Screenshot grounding data
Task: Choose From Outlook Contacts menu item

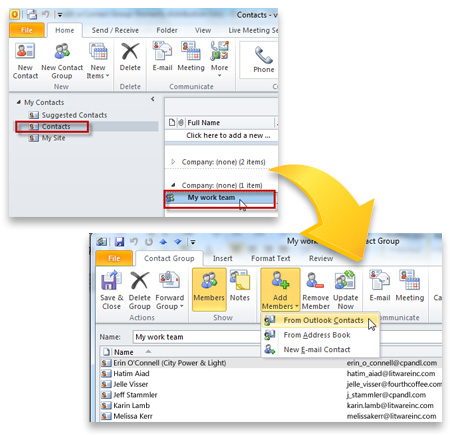Action: pyautogui.click(x=321, y=320)
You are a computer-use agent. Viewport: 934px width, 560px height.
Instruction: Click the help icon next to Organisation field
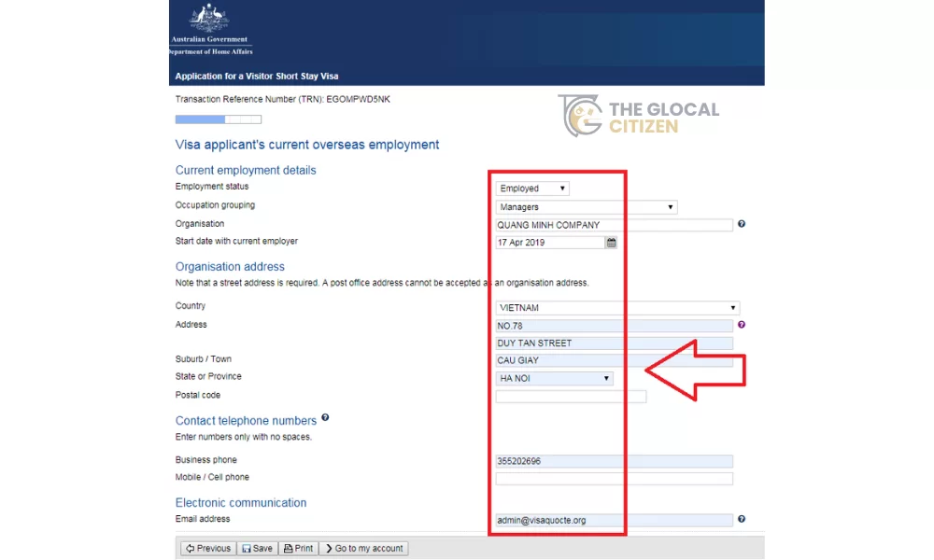[x=742, y=224]
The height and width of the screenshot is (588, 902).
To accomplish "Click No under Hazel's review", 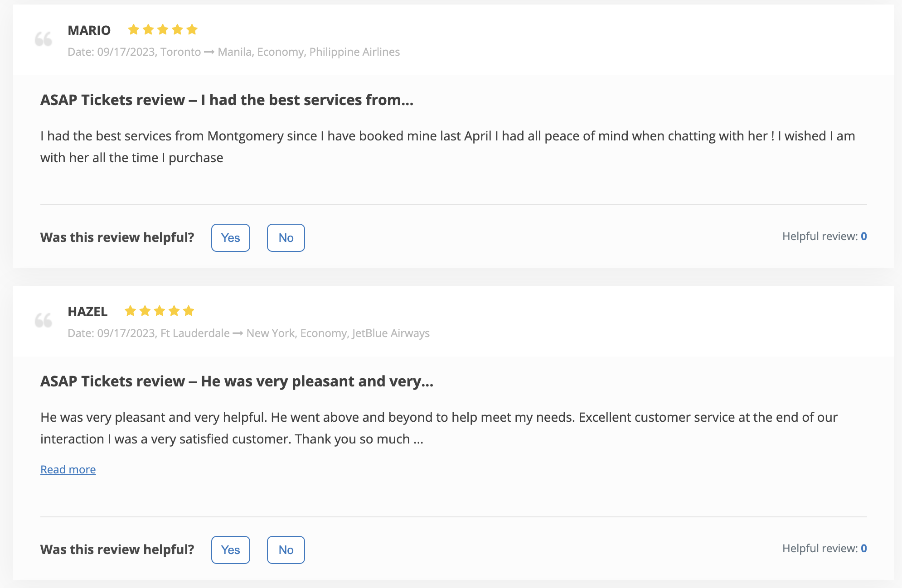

Exercise
Only the text of the records above is to be reproduced, exactly as given; the pictures are dropped.

Solution below
Task: Choose From Outlook Contacts menu item

Action: pyautogui.click(x=321, y=320)
You are a computer-use agent. Viewport: 934px width, 560px height.
Instruction: Click the help icon next to Organisation field
[x=742, y=224]
The height and width of the screenshot is (588, 902).
To accomplish "Click No under Hazel's review", 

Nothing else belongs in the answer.